Yes. Under 24 CFR 982.303, PHAs must give you at least 60 days to search, but once that period ends without an approved unit, the voucher lapses. Your PHA has discretion to reissue it or require you to rejoin the waitlist. Always request an extension in writing before the deadline if you haven't found a unit.

How many extensions can I get on my Section 8 voucher?

Federal rules don't set a maximum; the decision belongs to each PHA's Administrative Plan. Some PHAs allow one 30-day extension, others allow several. Your best case for getting extensions is a written log proving active search efforts, a documented disability, or evidence that no suitable units exist in your area within the payment standard.

Does the clock restart if I port my voucher to a new city?

Not exactly. When you port, the receiving PHA takes over administration and applies its own search period rules. The original issuing PHA's clock stops. In practice, the port transfer itself takes two to four weeks, so you effectively lose that time. Porting mid-search is risky if your deadline is close; it works better done early in the voucher period.

What websites list Section 8 approved apartments?

GoSection8.com is the most widely used landlord-facing listing platform for voucher units. AffordableHousing.com and Socialserve.com also list voucher-friendly rentals. HUD's official resource locator at resources.hud.gov maps federally assisted properties. Your PHA may also keep its own landlord list, which is often more accurate than third-party sites. Use all of these at once.

How long does the Section 8 inspection take after I submit the RFTA?

Most PHAs schedule the Housing Quality Standards inspection within one to three weeks of receiving a complete RFTA packet. Add another one to two weeks if the unit fails and needs re-inspection. In busy PHAs with backlogs, the first inspection can take four weeks or longer. Ask your case worker for the current inspection scheduling lead time the day you submit.

Can a landlord refuse to rent to me because I have a Section 8 voucher?

Under federal law, there's no blanket prohibition. But roughly 15 states and dozens of cities have "source of income" protections that make it illegal to reject an applicant solely because they use a housing voucher. Check your state's fair housing laws. In jurisdictions with these protections, a landlord who refuses based on your voucher status may be breaking local civil rights law.

What happens if a unit fails inspection and my voucher is about to expire?

You have a few options: ask the landlord to fix the issues fast and schedule a re-inspection, request a PHA extension citing the inspection delay as a factor outside your control, or submit RFTAs for additional units at the same time. Don't submit an RFTA for only one unit when your deadline is close. Parallel applications are your best protection against a failed inspection killing your timeline.

Is there emergency housing assistance if my voucher expires and I have nowhere to go?

Call 211 to connect with local emergency resources. HUD's Emergency Solutions Grants program funds rapid rehousing assistance and emergency shelters in most communities. Some PHAs have homeless preference policies that can speed up a new voucher issuance if you're literally without housing. Document your situation in writing and contact your PHA, your local 211, and a HUD-approved housing counselor on the same day.

Can I ask for a voucher extension because of a disability?

Yes. Under the Fair Housing Act, you have a right to request a reasonable accommodation from your PHA, including a longer search period if your disability made searching harder or if you need accessible housing that's harder to find. Submit the request in writing, name it as a reasonable accommodation request, and include a brief explanation. You don't need a doctor's letter, though one can help if the PHA asks for documentation.

· · · ·

- [JOBS]:
**1)** In the Section 8 voucher FAQ, how soon do most PHAs schedule the Housing Quality Standards inspection after receiving a complete RFTA packet?
**2)** Please extend the Section 8 voucher FAQ from where it stops.
The records that follow the Section 8 voucher FAQ come from a separate source.

- [Records for finding items]:
· · · ·

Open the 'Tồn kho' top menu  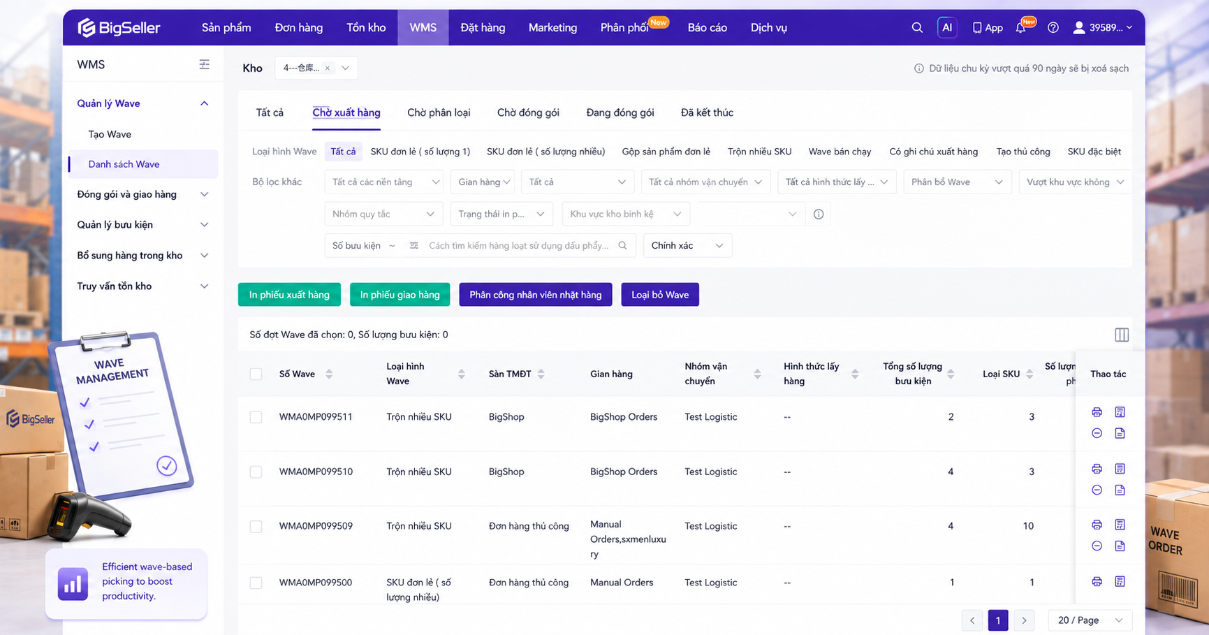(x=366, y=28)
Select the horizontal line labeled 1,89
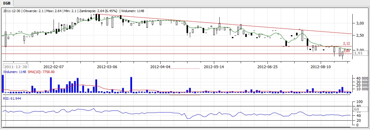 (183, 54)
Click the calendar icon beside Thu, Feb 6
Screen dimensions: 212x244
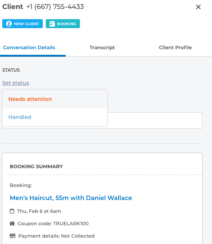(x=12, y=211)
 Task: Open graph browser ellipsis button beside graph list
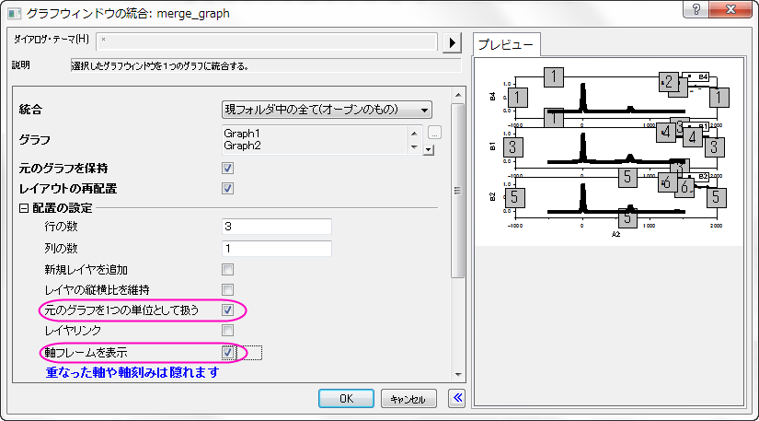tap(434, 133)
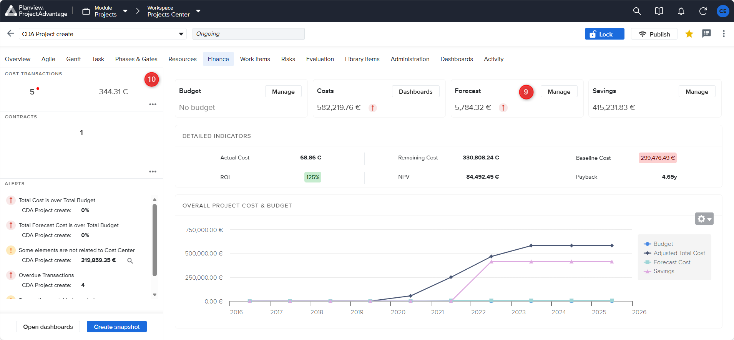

· · · ·

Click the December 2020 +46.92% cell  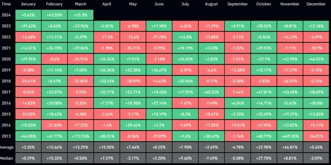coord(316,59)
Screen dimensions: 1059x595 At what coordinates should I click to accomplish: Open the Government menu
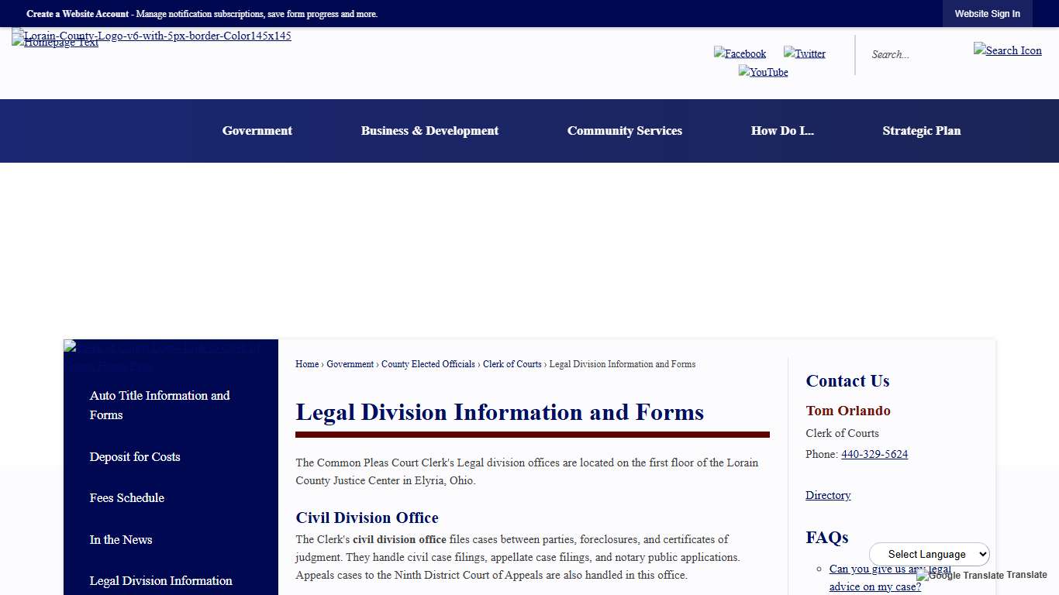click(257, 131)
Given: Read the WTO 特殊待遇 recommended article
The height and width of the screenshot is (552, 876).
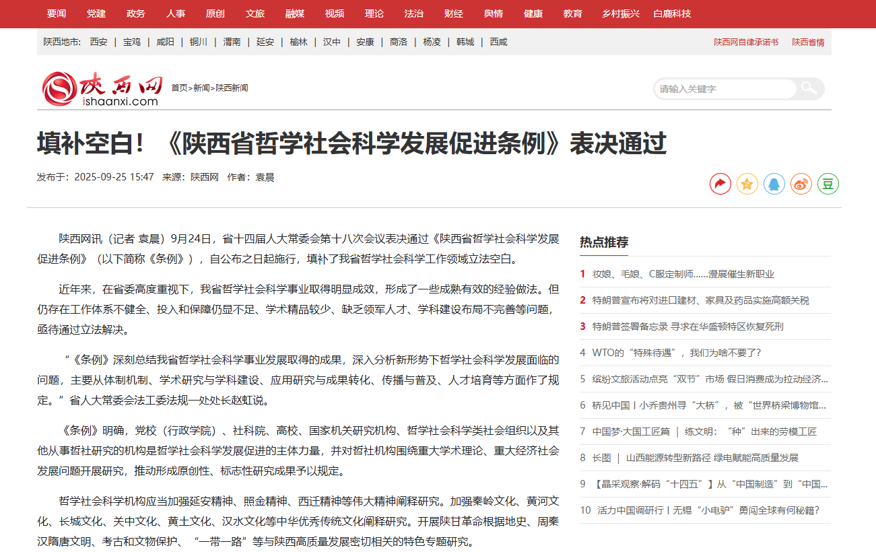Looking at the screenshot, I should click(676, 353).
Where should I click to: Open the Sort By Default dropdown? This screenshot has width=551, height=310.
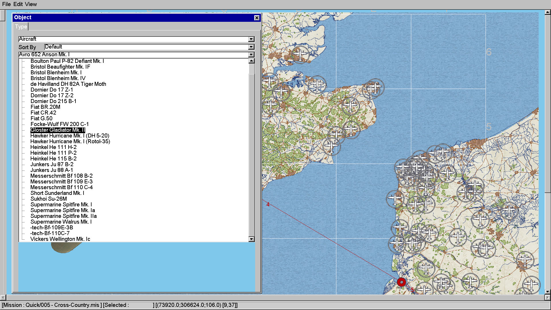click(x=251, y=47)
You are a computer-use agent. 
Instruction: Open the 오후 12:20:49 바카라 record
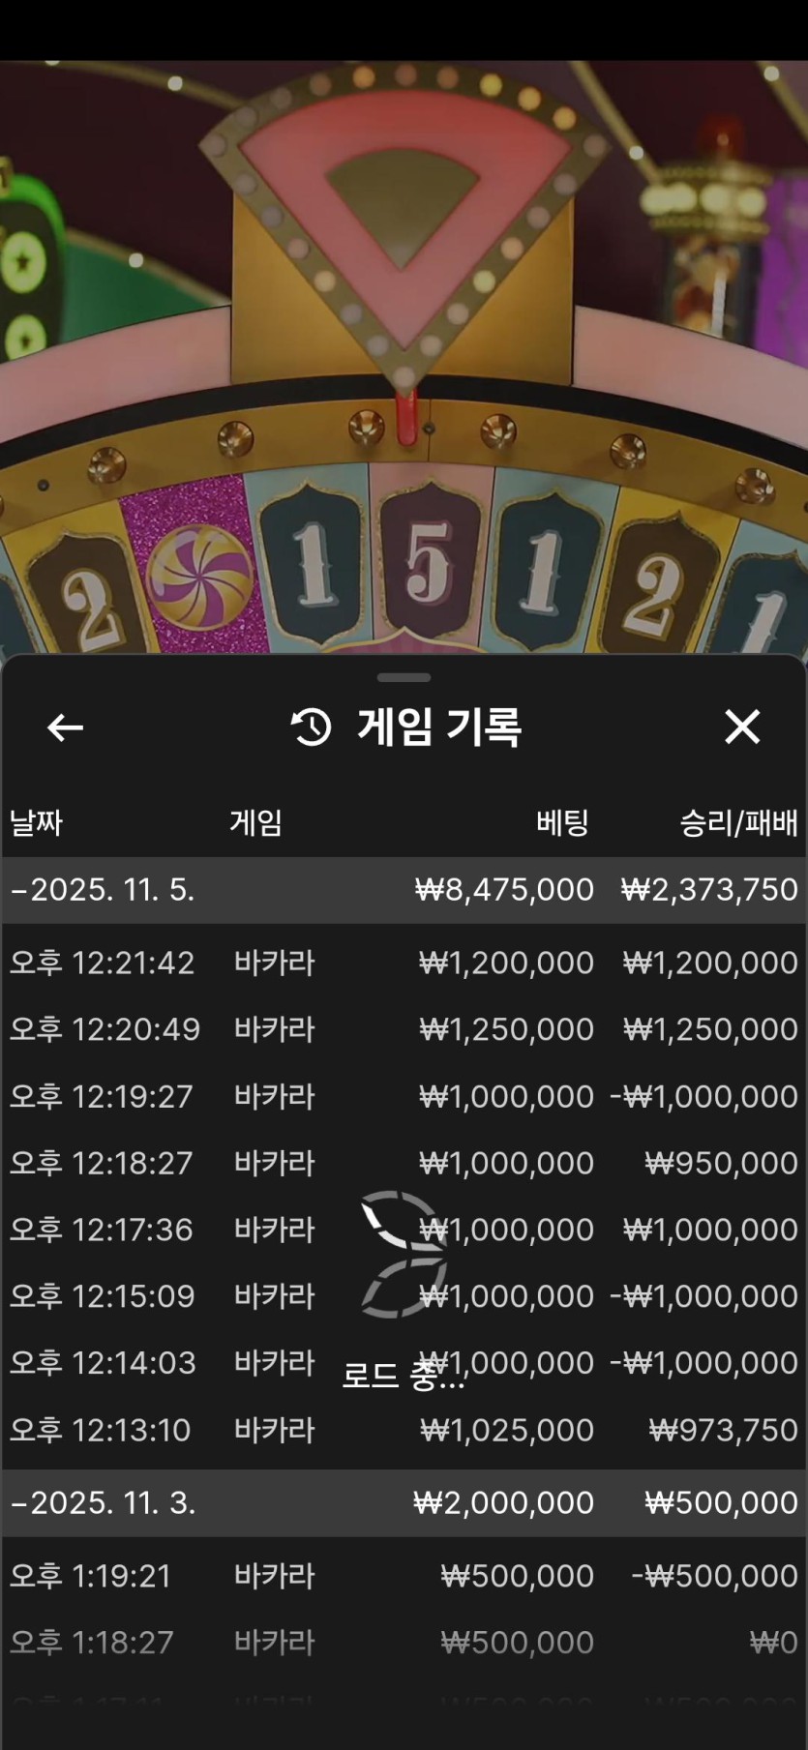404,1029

· · · ·

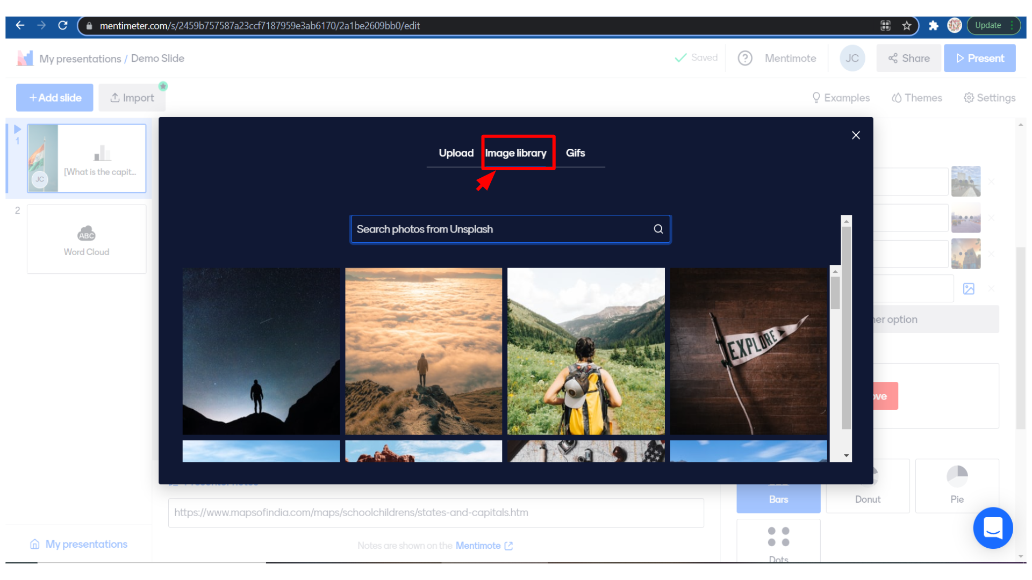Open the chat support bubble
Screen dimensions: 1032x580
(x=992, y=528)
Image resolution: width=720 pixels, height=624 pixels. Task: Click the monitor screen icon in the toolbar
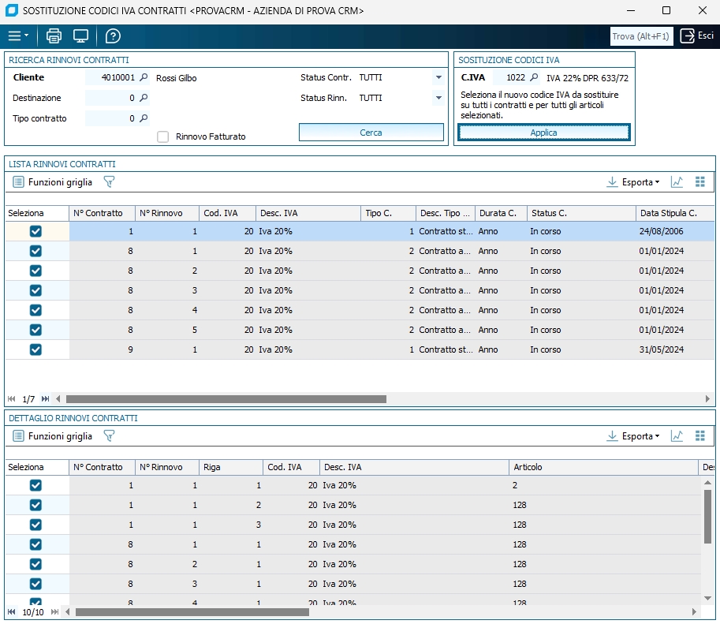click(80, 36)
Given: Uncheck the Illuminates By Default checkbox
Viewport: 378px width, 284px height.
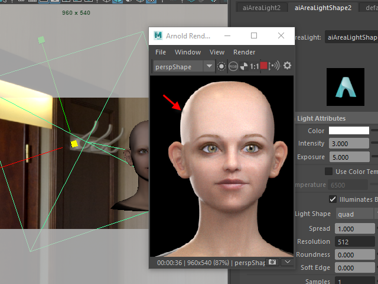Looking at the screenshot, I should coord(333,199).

· · · ·

- [ANSWERS GIVEN]:
**1)** Within one to three weeks.

**2)**
What's the difference between project-based and tenant-based Section 8 and why does it matter when I'm searching?

Tenant-based vouchers (what most people have) let you rent any private unit that passes inspection. Project-based subsidies are attached to specific buildings; you apply to live in that building directly. Project-based units can be faster to get into when they have vacancies, because the landlord already holds a HUD contract and the inspection framework is in place. Search both types at once when you're short on time.

How do I find the payment standard for my area so I know which units are realistic?

Your PHA sets payment standards annually, based on HUD's Fair Market Rents. Ask your PHA case worker for the current payment standard table, sorted by bedroom size. You can also find FMRs for your metro area at huduser.gov. The payment standard is the maximum the PHA will cover; if a landlord's rent exceeds it, you'd pay the difference yourself, and PHAs cap your share too.

What is a Request for Tenancy Approval and when should I submit it?

The RFTA is the paperwork you and your landlord both sign to start the official approval process for a specific unit. You submit it to your PHA after agreeing on a unit and rent amount. Submit it as early as possible in your search, even before your preferred unit is your only option. The RFTA triggers the rent reasonableness check and inspection scheduling, which together eat most of your remaining time.

Do I have to pay anything out of pocket if I find a unit over the payment standard?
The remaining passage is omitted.